Here are a few things to consider when stocking up:
- Buy on Sale – We are all on budgets. I get the sale papers for three grocery stores in my area and scour through them every Tuesday. I highlight those items that are good deals. During the week I visit each store and buy multiples of each item selected. The quantity is based on how good the deal is and how much money I have.
- Del Monte canned corn on sale BOGO (buy one get one free) – regularly $1.39 per can – now about .69 cents
- Store brand canned fruit on sale for .60 each – regularly $1.00 each
- Campbell’s Chicken Noodle Soup on sale 2/1.00 – regular price .99 cents per can
- Buy in Quantity – My goal is to buy as much as I can with the money I have available. One guide to follow to just save money is to purchase the amount that will last until the item goes on sale again. If you pay attention many common items go on sale every 3-4 weeks…. consistently.
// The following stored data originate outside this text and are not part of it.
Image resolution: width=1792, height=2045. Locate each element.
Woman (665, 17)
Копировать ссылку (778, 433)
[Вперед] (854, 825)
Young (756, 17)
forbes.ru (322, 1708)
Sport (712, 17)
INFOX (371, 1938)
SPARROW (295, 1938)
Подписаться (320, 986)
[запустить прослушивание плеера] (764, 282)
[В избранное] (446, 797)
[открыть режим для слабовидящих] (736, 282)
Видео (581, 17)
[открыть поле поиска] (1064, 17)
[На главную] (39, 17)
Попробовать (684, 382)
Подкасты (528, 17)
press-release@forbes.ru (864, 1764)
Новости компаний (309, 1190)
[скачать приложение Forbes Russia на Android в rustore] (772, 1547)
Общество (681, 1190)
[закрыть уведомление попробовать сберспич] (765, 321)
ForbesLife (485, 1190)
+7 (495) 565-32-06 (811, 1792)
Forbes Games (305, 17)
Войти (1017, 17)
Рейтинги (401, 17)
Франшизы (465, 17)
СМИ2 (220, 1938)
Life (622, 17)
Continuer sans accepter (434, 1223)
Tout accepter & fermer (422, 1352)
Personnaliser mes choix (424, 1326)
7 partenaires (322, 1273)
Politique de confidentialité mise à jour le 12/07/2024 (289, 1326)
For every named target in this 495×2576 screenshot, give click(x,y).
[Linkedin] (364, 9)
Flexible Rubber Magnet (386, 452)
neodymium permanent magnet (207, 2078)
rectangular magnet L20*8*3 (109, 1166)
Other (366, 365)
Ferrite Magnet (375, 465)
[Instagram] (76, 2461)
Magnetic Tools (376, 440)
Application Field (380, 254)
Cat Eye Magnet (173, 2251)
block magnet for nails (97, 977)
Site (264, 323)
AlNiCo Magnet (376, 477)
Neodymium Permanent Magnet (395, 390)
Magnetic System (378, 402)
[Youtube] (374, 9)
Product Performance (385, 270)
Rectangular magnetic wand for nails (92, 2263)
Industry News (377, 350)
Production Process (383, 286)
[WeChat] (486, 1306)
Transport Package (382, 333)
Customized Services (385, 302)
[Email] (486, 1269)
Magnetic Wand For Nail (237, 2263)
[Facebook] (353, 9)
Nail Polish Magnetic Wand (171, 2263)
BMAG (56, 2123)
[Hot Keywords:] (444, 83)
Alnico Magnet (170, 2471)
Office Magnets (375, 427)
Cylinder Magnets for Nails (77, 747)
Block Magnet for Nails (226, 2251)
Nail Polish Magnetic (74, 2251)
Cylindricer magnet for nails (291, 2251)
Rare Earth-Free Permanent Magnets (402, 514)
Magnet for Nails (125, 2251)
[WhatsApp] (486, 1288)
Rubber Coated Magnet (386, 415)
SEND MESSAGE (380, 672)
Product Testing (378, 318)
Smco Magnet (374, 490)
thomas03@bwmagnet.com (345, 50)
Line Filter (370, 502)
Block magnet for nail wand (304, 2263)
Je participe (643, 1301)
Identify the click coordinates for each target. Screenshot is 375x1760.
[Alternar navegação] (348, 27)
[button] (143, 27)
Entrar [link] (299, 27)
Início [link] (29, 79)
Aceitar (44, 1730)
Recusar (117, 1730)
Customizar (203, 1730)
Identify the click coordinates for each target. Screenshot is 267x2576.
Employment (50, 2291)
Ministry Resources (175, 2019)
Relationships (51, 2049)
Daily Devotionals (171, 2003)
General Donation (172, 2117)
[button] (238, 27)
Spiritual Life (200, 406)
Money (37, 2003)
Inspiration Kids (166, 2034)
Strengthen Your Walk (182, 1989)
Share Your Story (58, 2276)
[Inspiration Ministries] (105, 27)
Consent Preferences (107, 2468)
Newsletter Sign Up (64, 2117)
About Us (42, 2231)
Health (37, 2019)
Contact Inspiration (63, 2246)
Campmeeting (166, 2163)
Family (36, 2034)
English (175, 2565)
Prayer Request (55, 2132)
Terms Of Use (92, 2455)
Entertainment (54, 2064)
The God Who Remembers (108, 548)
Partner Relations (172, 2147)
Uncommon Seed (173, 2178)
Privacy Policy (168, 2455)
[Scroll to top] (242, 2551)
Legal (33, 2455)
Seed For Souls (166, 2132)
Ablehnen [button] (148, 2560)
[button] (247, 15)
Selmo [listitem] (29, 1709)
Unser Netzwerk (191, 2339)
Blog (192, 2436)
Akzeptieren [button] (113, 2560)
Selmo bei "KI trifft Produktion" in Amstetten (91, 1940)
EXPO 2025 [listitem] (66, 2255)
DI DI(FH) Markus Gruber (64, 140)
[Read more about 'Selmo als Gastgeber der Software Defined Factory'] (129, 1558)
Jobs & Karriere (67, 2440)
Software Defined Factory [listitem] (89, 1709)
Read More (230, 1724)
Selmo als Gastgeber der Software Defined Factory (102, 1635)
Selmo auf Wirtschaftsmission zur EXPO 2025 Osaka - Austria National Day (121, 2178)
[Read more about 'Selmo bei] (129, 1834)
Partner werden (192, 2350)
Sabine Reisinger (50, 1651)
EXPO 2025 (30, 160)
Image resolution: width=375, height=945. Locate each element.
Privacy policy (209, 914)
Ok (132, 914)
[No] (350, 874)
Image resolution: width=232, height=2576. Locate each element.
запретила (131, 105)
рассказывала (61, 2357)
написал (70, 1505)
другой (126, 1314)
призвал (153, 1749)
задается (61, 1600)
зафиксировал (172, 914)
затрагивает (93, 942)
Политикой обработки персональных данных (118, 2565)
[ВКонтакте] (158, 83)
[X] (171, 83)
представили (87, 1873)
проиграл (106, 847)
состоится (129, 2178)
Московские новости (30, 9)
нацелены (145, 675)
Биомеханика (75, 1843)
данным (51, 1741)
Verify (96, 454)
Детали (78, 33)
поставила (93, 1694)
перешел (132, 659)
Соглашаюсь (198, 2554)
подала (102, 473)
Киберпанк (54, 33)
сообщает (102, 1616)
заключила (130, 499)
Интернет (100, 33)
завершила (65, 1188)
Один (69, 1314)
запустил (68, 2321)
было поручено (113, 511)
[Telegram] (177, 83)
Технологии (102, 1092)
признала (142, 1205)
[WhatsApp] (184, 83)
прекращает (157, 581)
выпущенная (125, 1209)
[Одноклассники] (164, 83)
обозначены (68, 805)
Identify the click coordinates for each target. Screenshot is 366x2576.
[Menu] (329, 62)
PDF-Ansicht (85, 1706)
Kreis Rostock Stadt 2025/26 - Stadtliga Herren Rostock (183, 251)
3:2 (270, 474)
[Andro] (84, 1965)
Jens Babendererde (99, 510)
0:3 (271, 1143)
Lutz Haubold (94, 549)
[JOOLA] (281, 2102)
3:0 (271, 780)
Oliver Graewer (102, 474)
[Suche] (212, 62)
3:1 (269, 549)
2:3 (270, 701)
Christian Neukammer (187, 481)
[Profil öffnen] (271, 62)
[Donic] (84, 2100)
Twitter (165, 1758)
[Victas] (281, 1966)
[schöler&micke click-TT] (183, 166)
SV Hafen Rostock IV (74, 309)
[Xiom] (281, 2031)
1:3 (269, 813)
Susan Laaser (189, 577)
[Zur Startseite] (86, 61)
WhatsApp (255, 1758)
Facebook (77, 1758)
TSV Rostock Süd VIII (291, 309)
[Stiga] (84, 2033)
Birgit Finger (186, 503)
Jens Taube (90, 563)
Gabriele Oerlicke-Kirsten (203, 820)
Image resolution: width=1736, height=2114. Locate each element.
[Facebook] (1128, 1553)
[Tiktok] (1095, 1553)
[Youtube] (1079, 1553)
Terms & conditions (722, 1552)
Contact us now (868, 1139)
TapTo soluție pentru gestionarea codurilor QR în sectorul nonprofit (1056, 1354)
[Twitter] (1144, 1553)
What I recommend is purchasing 2 months worth per month and then one month later purchase 2 months worth again when on sale. You will be surprised at how fast your stockpile will build.
- Buy What You Like – This is common sense but needs to be said. Don’t buy stuff just because it is cheap. Buy what you like.
- Consider Comfort Foods – Should something happen and the stress level is high have comfort foods in your stores will be, well, comforting. Some examples might hard candy, bottles of Gatorade, and chocolate. Especially if there are kids around comfort foods can assist in relieving some stress.
- Look at Expiration Dates – Check expiration dates on the foods you are stocking up on. Some brands have longer lives for the same foods. Also – stores may not rotate there products well and typically the oldest stuff is at the front of the shelves. I often reach to the back of the shelves to get the freshest stock.
.69 cents here and .50 cents there can add up. If you can save 40% by purchasing ONLY sale items that means you can bring home $100 worth of groceries for $60 dollars. Do this week after week, month after month and the dollars really add up.
Coupons can also save you a lot of money although they can be very time consuming. I used to coupon A LOT. I did find that I was buying stuff that 6 months later I never used. Several stores in my area have put strict policies on using coupons as well.
In summary – To keep it the simplest and most effective: “store what you eat and eat what you store.”
well said. why buy suppplies you wont want to eat, especially in times of great stress. im having fun getting started with this plan. i bought a new dehydrator to replace an old one and will soon start putting up fruits and veggies that i can use now and still have some back for emergency use.
Buy what you eat – ah yes, but I never eat canned foods. Perhaps two cans a year at the most. I only eat fresh food made from scratch and for health reasons can’t eat grains or beans. This makes standard US style prepping very difficult.
All disasters / SHTF events in my life have been largely financial and health rather than power out ones so I’ve gone for freezer storage. I’ve never had power down where I live for more than a few days in 61 years. However we do have a generator as a back up with fuel to power it that gets rotated.